Problem statement: Take the lines from the one containing "You are a computer-use agent. The height" through the final line below and restate them exactly. Omit the pictures.

Input data:
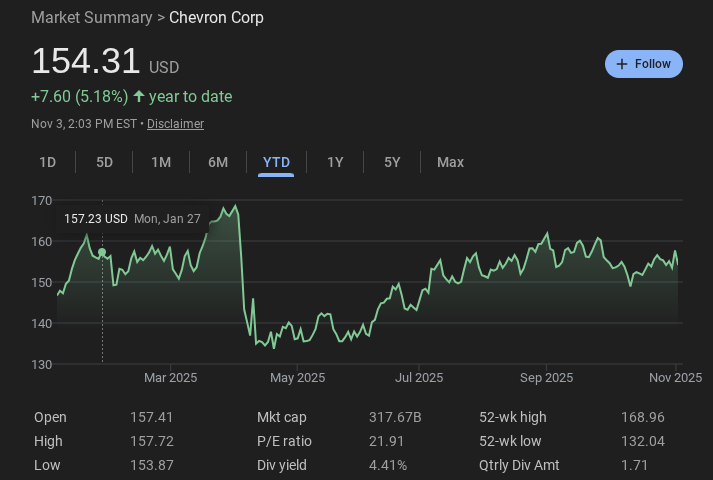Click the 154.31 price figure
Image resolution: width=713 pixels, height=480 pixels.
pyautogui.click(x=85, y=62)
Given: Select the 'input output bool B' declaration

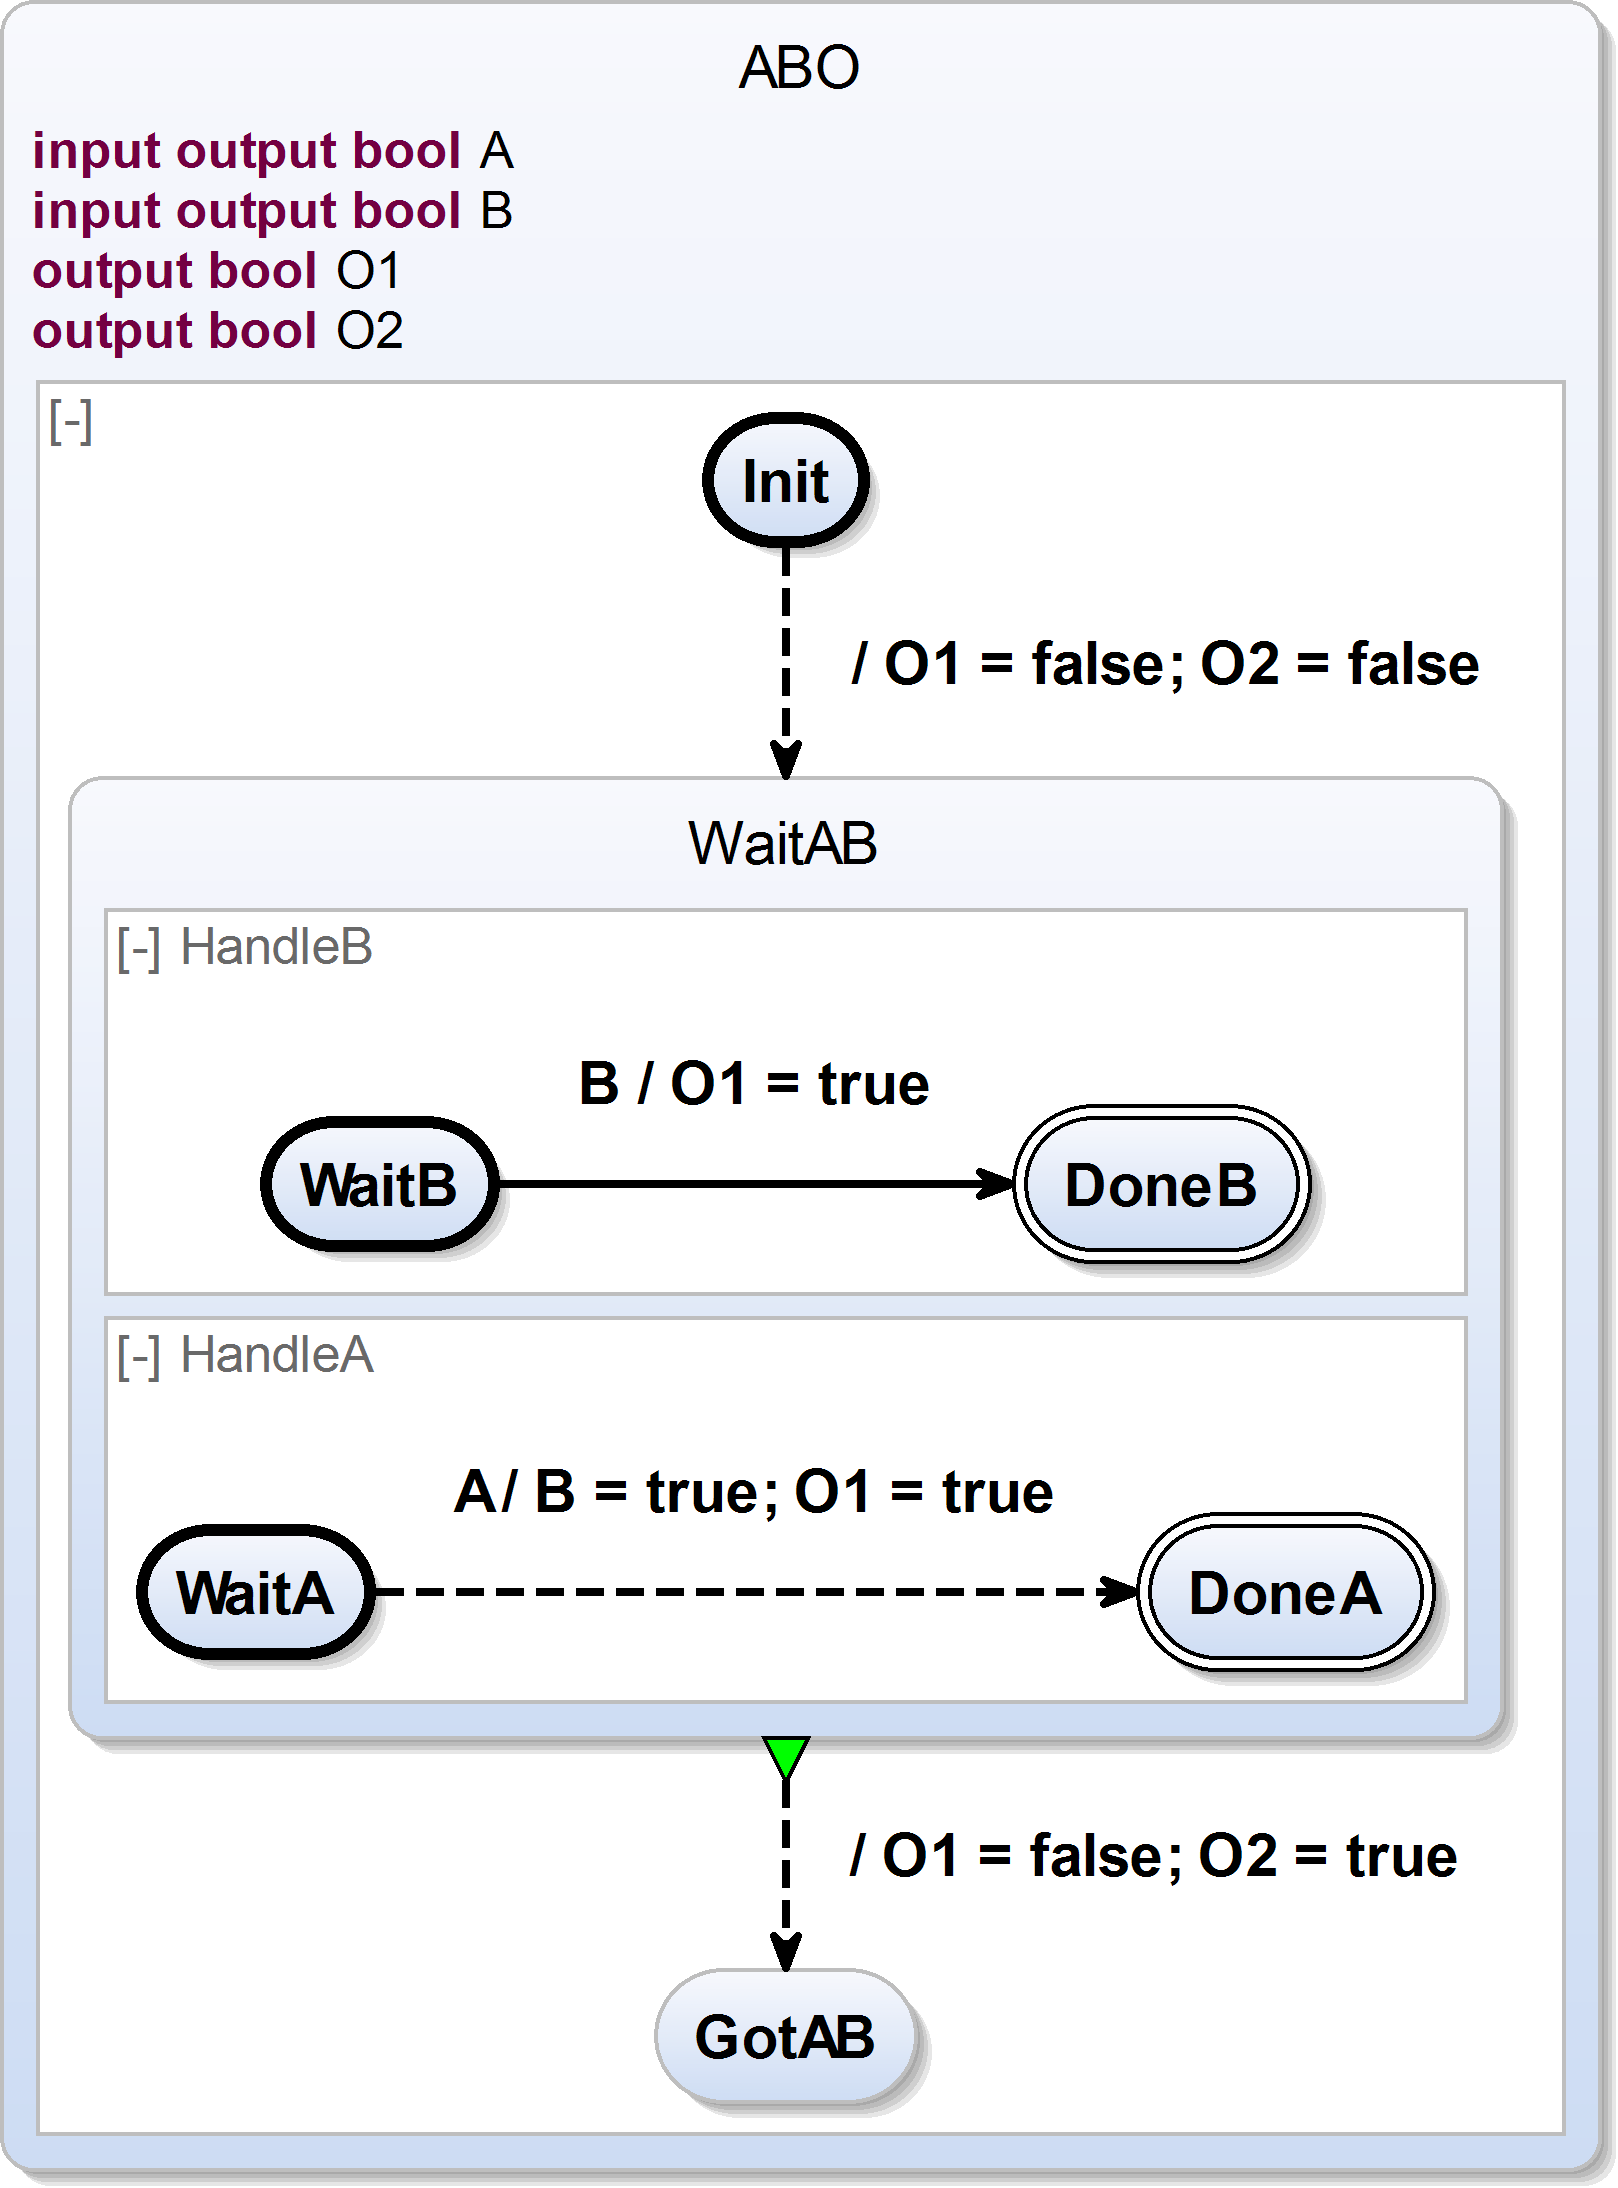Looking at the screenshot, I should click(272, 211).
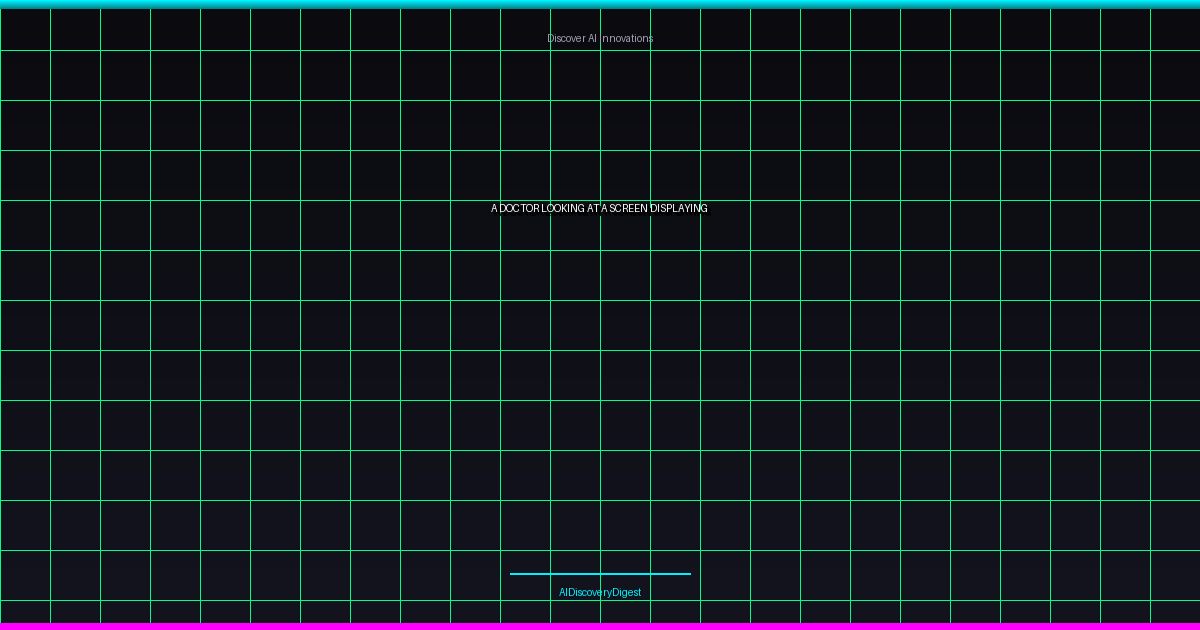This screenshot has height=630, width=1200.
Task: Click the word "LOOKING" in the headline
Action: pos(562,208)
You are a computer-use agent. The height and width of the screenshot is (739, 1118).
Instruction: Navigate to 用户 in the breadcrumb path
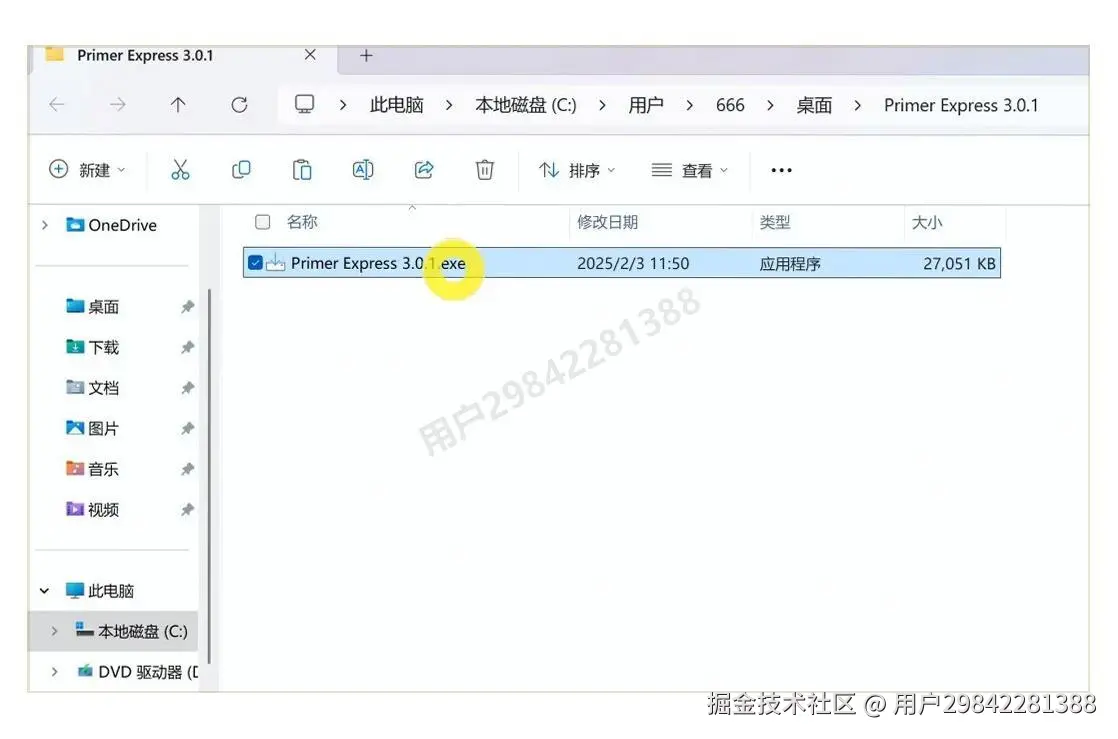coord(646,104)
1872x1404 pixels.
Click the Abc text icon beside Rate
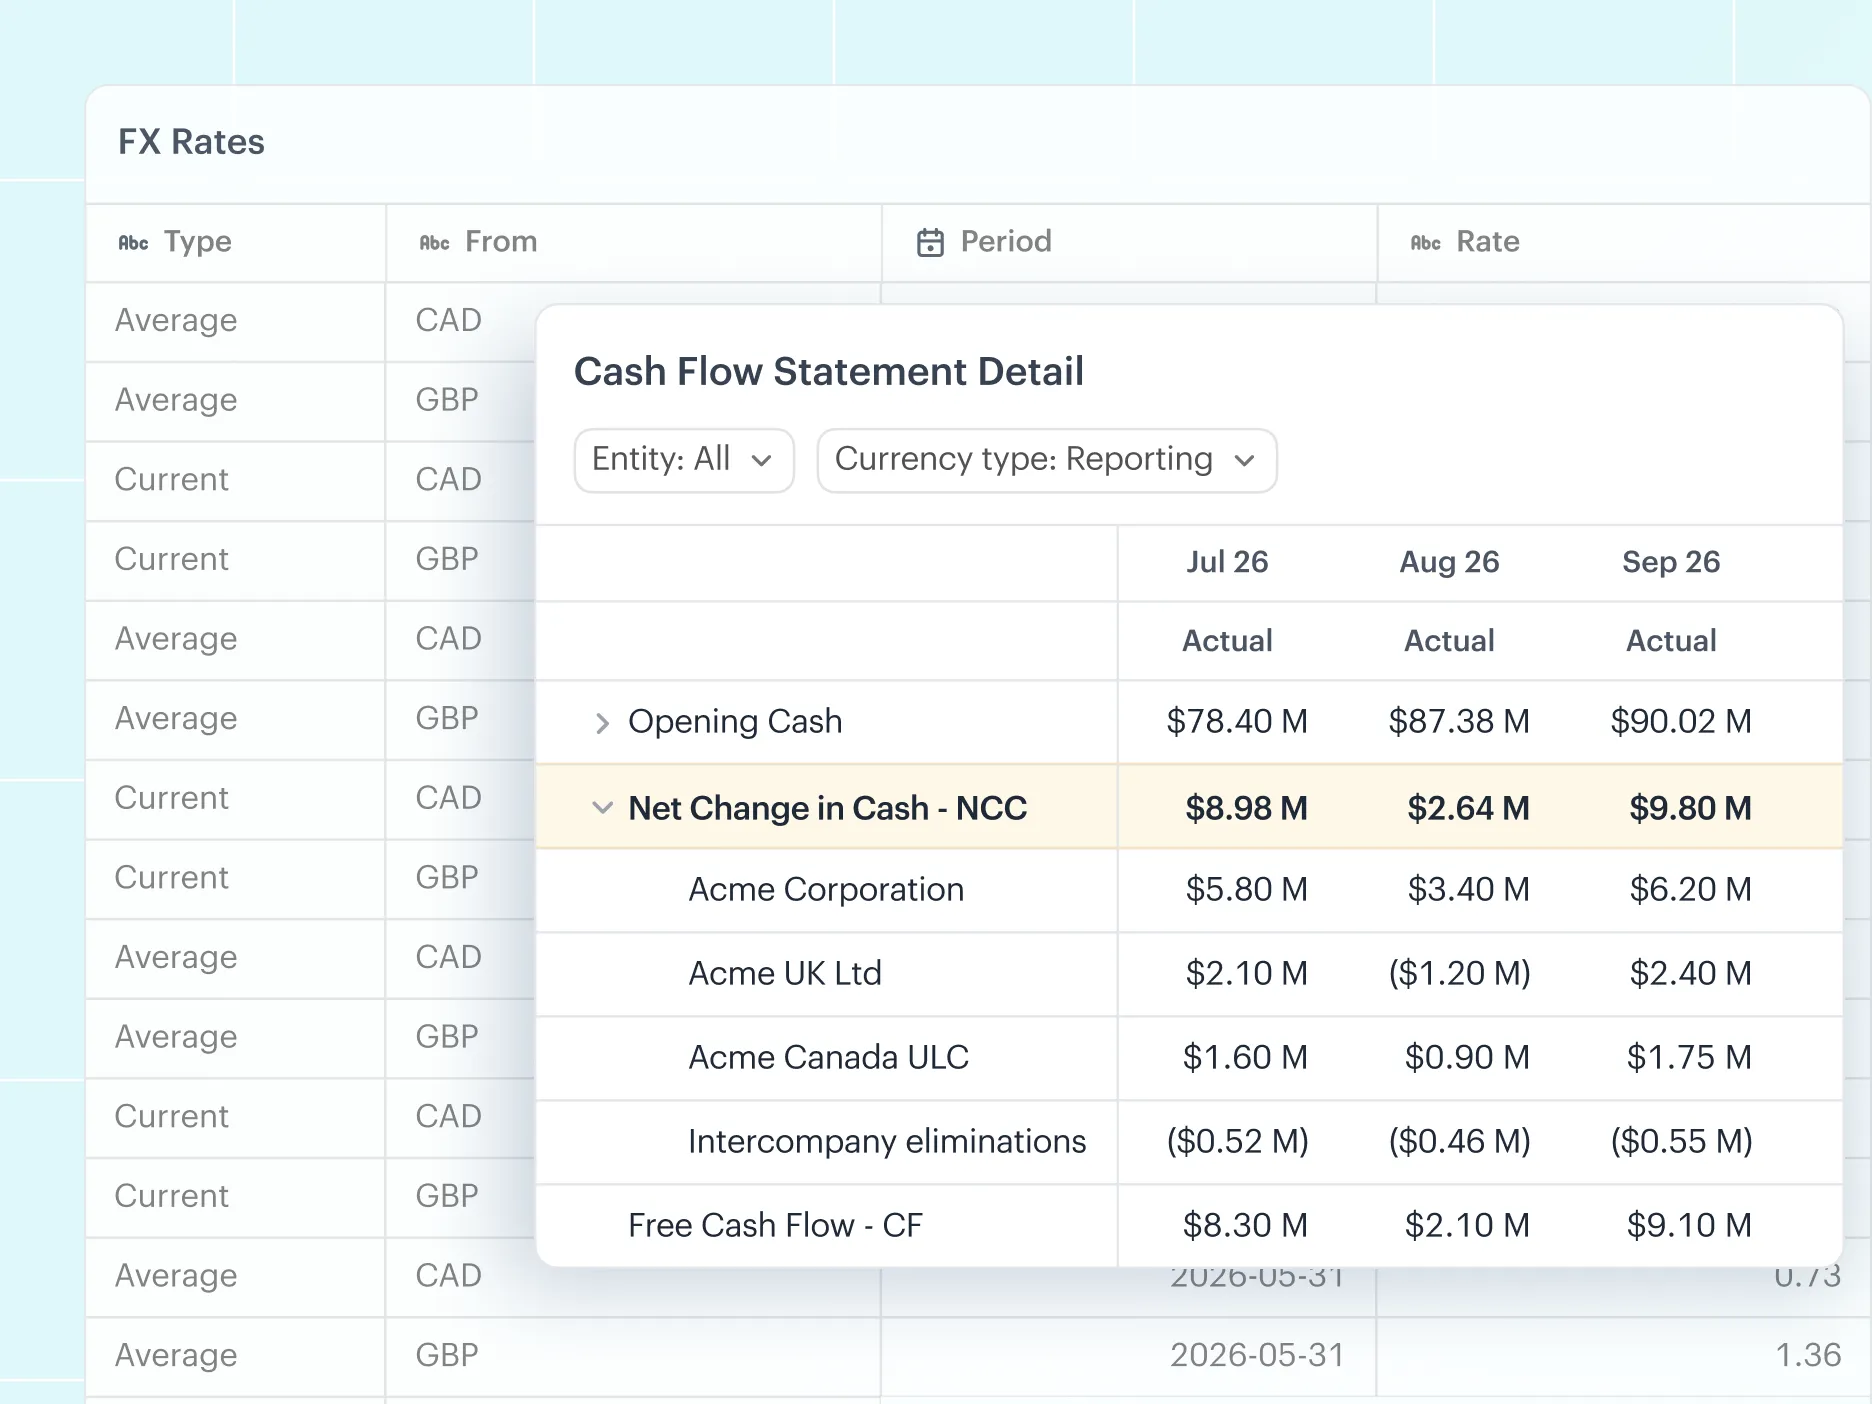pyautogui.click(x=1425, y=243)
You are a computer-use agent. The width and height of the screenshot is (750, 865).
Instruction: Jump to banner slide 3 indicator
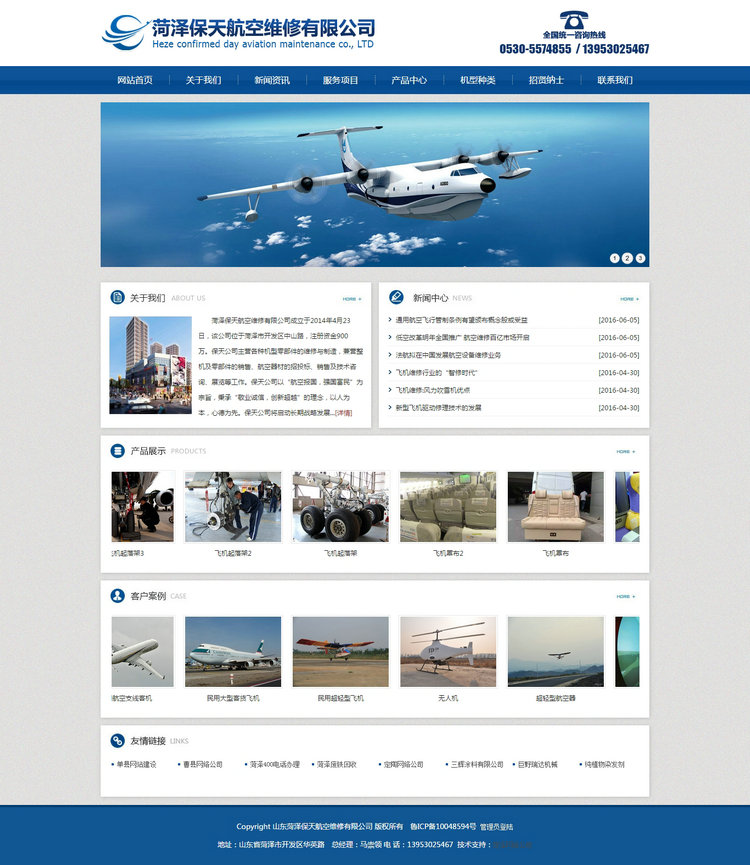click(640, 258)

Final answer:
You are a computer-use agent. The height and width of the screenshot is (739, 1118).
Instruction: Navigate to 用户 in the breadcrumb path
coord(646,104)
1872x1404 pixels.
Click the Abc text icon beside Rate
pyautogui.click(x=1425, y=243)
You are a computer-use agent. The width and height of the screenshot is (750, 865).
Instruction: Jump to banner slide 3 indicator
click(640, 258)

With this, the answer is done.